# Aim
Reproduce the rows from the one containing "Given: Click the red" through the one containing "tap(774, 240)", inclusive, changing "brush" to "pen" and leaving all else as is.

# Task material

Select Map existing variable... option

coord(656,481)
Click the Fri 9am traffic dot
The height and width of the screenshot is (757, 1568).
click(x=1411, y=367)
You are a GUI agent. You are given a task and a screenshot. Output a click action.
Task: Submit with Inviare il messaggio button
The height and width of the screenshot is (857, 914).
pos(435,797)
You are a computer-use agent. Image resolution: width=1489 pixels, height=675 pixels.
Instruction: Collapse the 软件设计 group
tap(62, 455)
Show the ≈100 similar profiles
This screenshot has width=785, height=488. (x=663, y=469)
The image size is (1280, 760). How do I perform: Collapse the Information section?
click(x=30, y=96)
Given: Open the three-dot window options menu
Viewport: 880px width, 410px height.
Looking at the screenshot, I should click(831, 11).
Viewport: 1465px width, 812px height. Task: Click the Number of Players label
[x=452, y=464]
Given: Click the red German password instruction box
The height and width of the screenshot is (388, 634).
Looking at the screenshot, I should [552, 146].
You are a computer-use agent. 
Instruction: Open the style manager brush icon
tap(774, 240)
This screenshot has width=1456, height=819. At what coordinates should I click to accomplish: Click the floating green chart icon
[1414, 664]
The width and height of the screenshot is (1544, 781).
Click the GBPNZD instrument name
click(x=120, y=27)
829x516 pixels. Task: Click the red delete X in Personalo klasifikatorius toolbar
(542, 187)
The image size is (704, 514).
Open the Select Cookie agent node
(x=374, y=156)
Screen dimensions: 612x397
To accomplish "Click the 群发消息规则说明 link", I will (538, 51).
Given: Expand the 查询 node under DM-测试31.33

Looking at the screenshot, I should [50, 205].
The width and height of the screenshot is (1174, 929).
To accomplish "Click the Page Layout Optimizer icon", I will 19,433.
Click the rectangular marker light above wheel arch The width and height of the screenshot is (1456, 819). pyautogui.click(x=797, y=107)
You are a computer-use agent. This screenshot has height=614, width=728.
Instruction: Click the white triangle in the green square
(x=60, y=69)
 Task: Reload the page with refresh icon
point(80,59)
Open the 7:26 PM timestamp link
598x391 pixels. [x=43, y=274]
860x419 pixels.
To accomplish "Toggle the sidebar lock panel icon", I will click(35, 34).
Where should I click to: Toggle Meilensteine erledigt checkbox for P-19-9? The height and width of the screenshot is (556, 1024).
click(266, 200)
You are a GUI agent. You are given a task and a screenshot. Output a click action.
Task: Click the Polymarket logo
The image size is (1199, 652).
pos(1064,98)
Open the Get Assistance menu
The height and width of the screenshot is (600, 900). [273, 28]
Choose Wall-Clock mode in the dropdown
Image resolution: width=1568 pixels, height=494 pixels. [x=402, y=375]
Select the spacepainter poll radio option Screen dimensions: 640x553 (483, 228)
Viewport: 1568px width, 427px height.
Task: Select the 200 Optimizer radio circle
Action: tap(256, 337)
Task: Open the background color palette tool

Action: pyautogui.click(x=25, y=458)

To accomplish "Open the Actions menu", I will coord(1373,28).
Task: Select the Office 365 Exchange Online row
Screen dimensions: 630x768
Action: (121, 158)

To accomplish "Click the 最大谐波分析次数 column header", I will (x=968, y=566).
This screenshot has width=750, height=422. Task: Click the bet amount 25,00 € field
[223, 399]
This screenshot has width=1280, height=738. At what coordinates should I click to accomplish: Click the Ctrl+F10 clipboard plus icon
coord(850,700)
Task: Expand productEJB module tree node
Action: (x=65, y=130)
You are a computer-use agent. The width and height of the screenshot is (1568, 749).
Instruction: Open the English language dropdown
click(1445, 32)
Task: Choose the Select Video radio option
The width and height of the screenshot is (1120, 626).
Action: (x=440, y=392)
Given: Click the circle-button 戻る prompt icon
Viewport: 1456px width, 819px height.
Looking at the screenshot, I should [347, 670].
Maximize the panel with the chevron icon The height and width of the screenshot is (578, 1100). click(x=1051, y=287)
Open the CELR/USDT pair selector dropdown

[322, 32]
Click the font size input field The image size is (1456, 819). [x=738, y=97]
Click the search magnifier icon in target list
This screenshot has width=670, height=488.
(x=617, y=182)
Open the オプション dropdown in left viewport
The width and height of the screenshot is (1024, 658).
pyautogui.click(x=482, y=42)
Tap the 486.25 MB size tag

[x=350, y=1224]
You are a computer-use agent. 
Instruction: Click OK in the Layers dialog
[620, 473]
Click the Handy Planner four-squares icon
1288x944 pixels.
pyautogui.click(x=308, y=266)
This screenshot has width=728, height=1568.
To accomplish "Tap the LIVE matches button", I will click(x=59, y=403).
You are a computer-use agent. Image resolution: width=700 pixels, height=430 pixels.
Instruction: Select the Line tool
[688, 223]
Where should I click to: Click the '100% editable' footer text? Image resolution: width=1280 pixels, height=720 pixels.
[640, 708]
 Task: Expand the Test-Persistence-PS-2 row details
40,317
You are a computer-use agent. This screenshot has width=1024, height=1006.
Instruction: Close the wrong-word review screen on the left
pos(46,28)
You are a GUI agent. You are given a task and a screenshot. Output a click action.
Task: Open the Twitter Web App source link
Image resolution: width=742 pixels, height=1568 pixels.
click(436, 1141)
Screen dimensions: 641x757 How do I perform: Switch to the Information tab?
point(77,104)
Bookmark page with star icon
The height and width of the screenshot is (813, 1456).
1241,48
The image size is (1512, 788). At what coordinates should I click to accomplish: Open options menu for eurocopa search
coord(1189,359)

# Answer below
Given: Click the red German password instruction box
The height and width of the screenshot is (388, 634).
Looking at the screenshot, I should [552, 146].
You are a computer-use agent. 
Instruction: Open the style manager pen icon
tap(774, 240)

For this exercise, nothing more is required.